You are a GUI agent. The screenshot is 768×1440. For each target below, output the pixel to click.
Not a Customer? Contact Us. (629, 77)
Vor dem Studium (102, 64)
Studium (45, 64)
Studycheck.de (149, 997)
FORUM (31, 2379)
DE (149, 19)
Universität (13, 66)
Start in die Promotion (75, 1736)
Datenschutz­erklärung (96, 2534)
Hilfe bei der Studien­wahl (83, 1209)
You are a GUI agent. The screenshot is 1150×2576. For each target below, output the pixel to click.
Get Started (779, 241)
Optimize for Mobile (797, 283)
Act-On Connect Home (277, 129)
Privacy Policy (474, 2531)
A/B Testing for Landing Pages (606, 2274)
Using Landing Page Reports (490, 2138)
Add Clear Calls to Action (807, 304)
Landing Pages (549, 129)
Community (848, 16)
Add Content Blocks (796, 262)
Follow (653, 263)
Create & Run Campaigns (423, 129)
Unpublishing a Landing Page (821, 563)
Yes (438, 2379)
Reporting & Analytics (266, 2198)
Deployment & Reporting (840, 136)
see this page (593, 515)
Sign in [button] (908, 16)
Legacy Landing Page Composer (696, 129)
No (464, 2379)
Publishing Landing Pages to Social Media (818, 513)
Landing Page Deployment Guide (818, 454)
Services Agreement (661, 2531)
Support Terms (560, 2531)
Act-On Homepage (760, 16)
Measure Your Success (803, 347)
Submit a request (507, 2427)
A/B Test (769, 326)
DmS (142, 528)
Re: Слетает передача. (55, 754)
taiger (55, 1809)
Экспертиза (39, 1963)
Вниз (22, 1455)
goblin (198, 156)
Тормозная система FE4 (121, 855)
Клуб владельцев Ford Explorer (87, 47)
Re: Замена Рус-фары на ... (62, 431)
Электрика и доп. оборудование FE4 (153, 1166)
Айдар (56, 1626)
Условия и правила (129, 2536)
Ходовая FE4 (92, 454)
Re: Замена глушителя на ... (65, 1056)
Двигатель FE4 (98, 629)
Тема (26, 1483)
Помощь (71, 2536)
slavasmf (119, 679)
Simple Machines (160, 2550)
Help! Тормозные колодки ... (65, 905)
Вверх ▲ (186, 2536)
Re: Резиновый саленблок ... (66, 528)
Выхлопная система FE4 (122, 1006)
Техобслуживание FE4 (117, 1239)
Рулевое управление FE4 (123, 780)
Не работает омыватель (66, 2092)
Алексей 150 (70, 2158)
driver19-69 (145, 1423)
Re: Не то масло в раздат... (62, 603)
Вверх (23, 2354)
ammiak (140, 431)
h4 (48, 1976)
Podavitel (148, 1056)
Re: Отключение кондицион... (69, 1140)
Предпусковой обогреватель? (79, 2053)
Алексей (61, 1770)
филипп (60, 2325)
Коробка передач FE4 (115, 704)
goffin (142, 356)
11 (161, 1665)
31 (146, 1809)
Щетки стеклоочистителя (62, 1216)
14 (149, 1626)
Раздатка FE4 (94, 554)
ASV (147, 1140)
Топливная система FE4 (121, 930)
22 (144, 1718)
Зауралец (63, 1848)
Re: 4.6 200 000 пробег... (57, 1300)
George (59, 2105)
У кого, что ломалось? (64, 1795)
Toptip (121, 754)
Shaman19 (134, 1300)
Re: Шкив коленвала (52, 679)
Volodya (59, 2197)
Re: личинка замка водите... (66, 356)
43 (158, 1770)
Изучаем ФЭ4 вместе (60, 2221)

DIRECTIONS:
Scan the material for the string "target". Copy each line where it appears.

YOUR RESPONSE:
You are a GUI agent. The screenshot is 768×1440. For each target below, output the pixel to click.
You are a GUI agent. The screenshot is 1150×2576. For each target below, output the pixel to click.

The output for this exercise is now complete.